As you will see from viewing the map there has been a report from every continent on the planet with most reports coming from the more densely populated areas. What we can glean from a quick glance at the map isn’t much. For instance it probably isn’t surprising that there are fewer reports from developing countries due to lack of internet connections and maybe even cultural reasons. But what it does show us is that the Hum is heard world wide, and as we will see it has caused many people a great deal of discomfort and has even been blamed for some people taking their own lives.

Reports of the Hum started coming into the public arena some time in the 1970’s with my home town of Bristol being at the forefront. With hundreds of city residents complaining that the sound was stopping them from sleeping and quite literally driving them mad and others claiming it was the cause of headaches and even nose bleeds.

In an interview with the BBC Retired head teacher Katie Jacques of Leeds U.K said:

“It’s a kind of torture; sometimes, you just want to scream It’s worst at night, it’s hard to get off to sleep because I hear this throbbing sound in the background … You’re tossing and turning, and you get more and more agitated about it. It has a rhythm to it – it goes up and down. It sounds almost like a diesel car idling in the distance and you want to go and ask somebody to switch the engine off – and you can’t”

You will need headphones or good speakers to be able to hear this

So what is this nocuous noise that has been plaguing the world for nigh on 40 years. As you can imagine theories are abundant. They range from the noises caused by UFOs to VLF submarine communications and even secrete government experiments created to send populous insane, well I cant comment on the sounds that a UFO might make neither have I any knowledge of secrete government experiments but I do know that VLF communications like those used by submariners would not be heard by the human ear. When the noise was first heard in Bristol the explanation put forward was  back ground city noise, that of traffic and factories e.c.t but as the noise is heard by only a small percentage of the population and it is often heard at a much louder volume in more rural areas, I feel this can be ruled out.

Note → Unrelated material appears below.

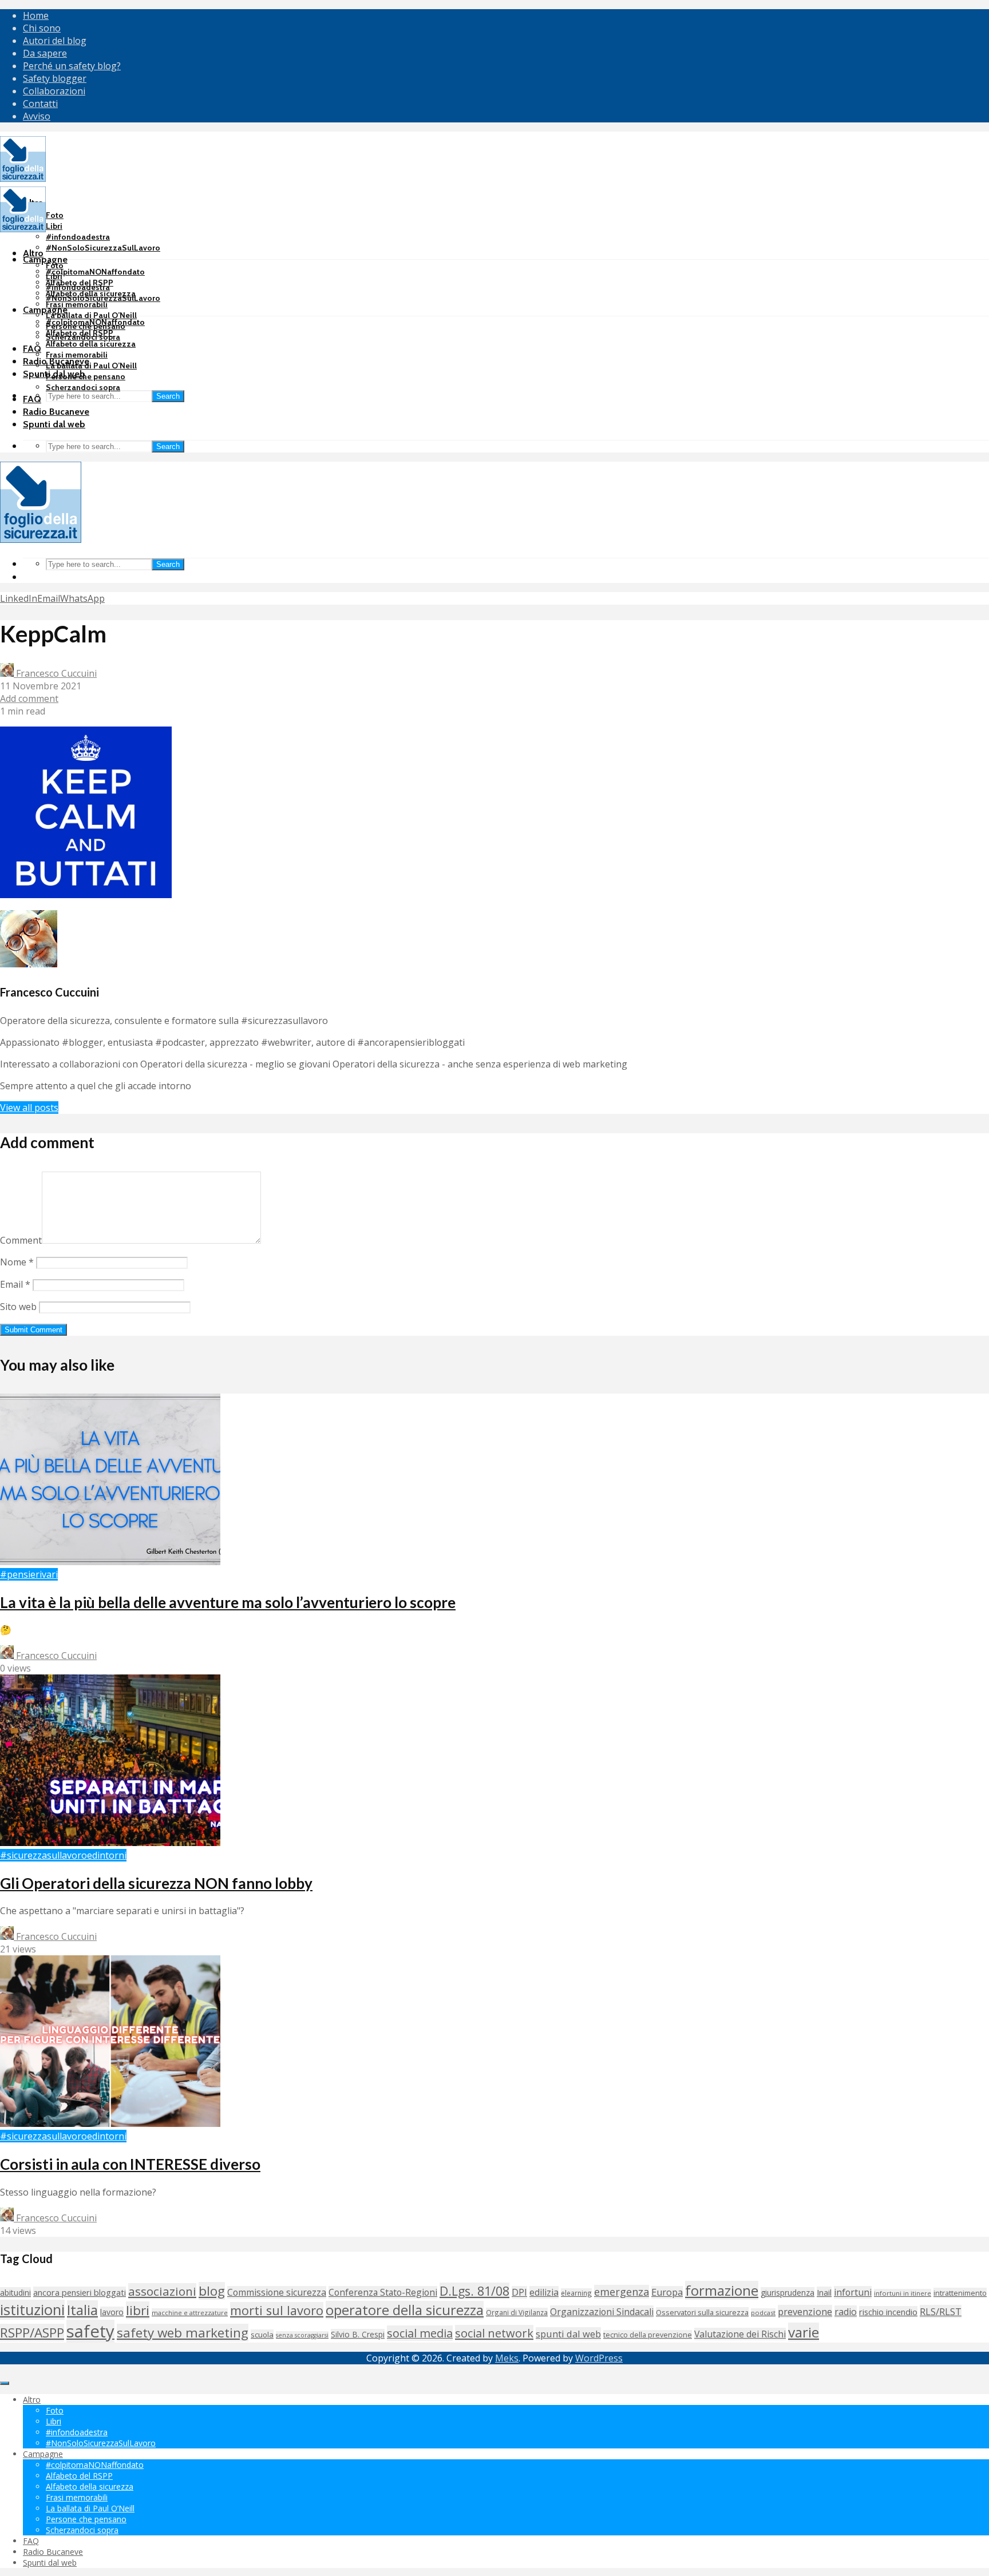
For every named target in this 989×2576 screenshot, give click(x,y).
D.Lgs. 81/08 (474, 2291)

A more recent explanation that appeared in the press in 2015. Scientists from the Centre National de la Recherche Scientifique have put forward the idea the the hum is in fact caused by pressure waves on the ocean floor. Using computer models of the ocean winds and sea floor, lead scientist Fabrice Ardhuin found that when waves collide together they can generate a systemic wave that can last from 13 to 300 seconds and it is the longer waves which are capable of penetrating right down in the the earths core, that  create the sound that we know of as the hum.